Wednesday, October 26, 2022

Immature, Toxic Behavior - Prisoners Don't Have a Monopoly on It

 Today, I walked around our small yard with a friend, and we were both struck by how much anti-social and immature behavior we were seeing among the prisoners around us. We both just came from a prison facility where more prisoners were engaged in education and were, by self-selection, more mature than the typical prisoner. Now, I am in a level one prison where some prisoners are serving very short sentences. Many of them have been in prison for less than three years. And it shows. 


Gang bangers flash gang signs to each other and hold phones hostage, keeping anyone but their homies from using them. Others stand in the way of people walking, chests puffed out like they're tough. It's just posturing, but they think they're actually making a statement. Mostly young prisoners call each other names that only a decade ago would have gotten them beat up. Today, these names are terms of endearment. 

Even older prisoners, who ought to have grown out of their foolishness, stand around talking about the "glory days" when they were beating people up or getting high. Not recognizing that they are celebrating the very things that have stolen their lives and freedom, they long to return for just one more hoorah!

It's discouraging at times, and a little daunting to realize that I'm trying to help these same people improve their lives. It feels a bit hopeless, like I'm trying to plug a hole in the side of the Titanic.

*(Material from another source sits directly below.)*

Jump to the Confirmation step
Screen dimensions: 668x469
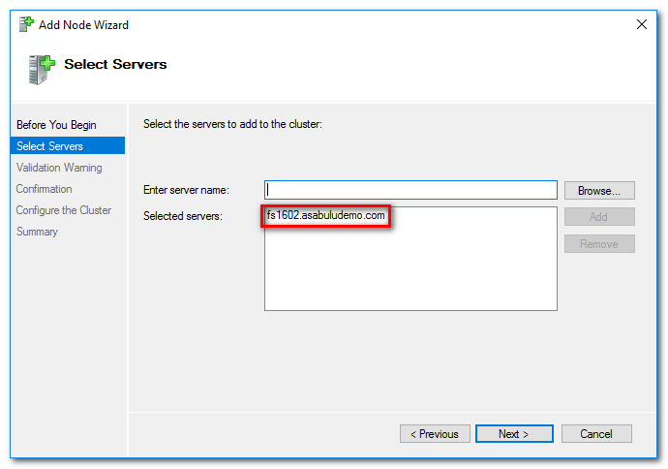[x=44, y=189]
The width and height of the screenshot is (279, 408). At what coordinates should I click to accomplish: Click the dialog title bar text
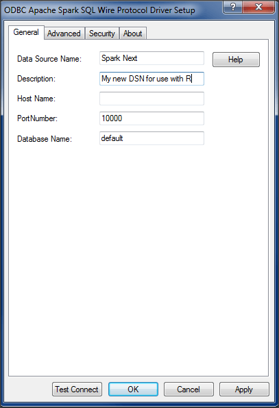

I have to imagine that the few prison administrators who believe in prisoners' capacity to change feel immensely discouraged at times too. It's hard to hold onto that belief when there's so much evidence to the contrary.

But as much immaturity and toxicity as I see in prison, if what I see on the news is any indication of reality, it's not much better outside of prison. It concerns me. I wonder how the few prisoners who want to change will make it when they leave prison. They already have so much working against them, but to return to a world as chaotic, immoral, and self-centered as it appears to be...it's no wonder our recidivism rates are high. 

When our nation is as fractured as it is, when politicians are more concerned with holding onto or gaining power than solving problems, who is modeling good citizenship? Why should these prisoners become moral citizens when our nation's leaders are crooks of a different ilk? I guess we prisoners are not the only ones who need a morality check, a thinking and behavior change.